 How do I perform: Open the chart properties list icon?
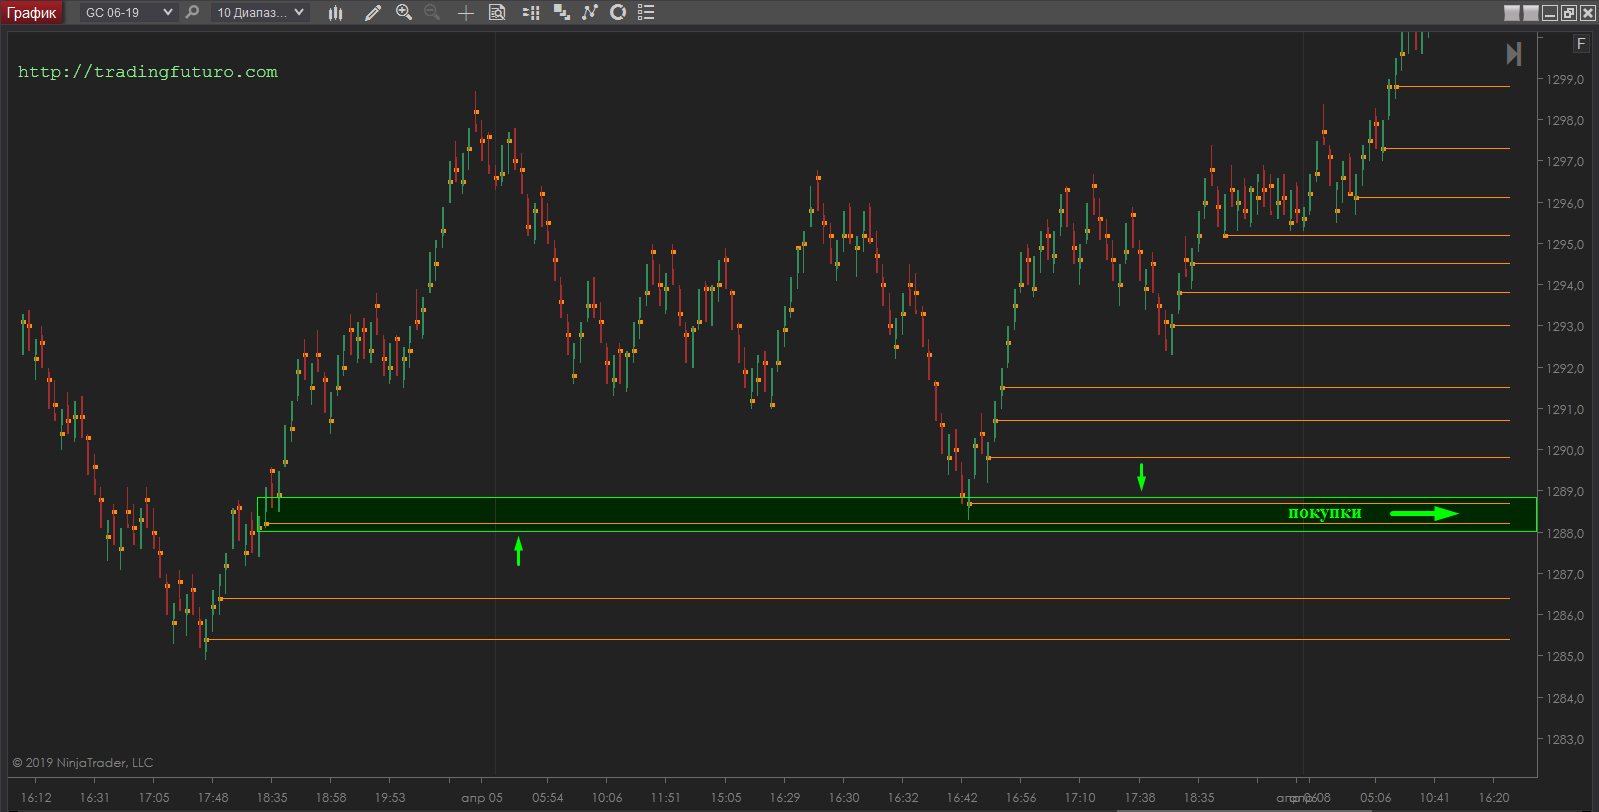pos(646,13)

---

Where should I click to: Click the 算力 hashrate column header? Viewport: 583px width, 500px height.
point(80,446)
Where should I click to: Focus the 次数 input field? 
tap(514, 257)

---

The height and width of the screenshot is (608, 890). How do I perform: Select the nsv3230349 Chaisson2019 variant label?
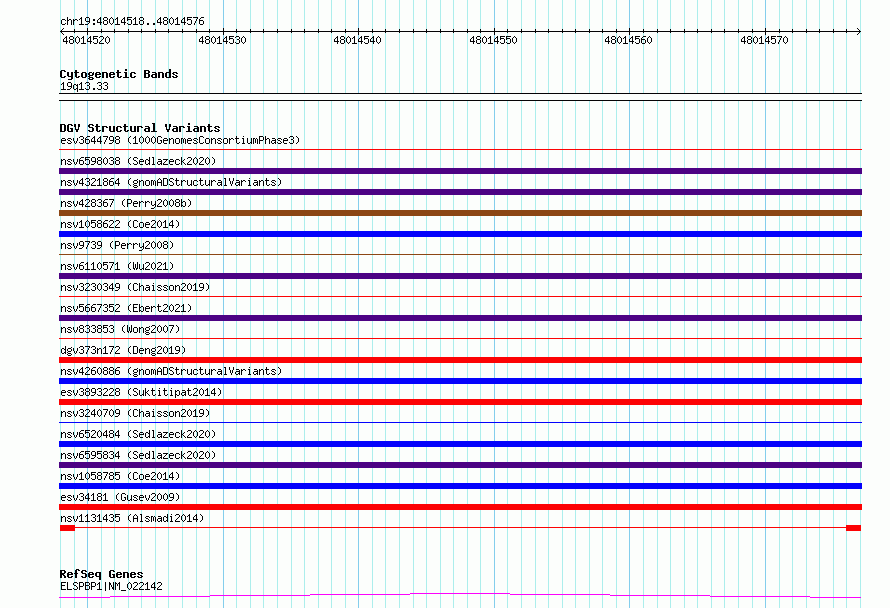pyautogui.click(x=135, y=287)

---

**What you need to do:**
Copy out the items from the line with "Where should I click to: Click" up to and including the line with "tap(514, 257)", keeping every character as it appears.

**Finished exercise:**
Where should I click to: Click the 算力 hashrate column header? Viewport: 583px width, 500px height.
point(80,446)
Where should I click to: Focus the 次数 input field? 
tap(514, 257)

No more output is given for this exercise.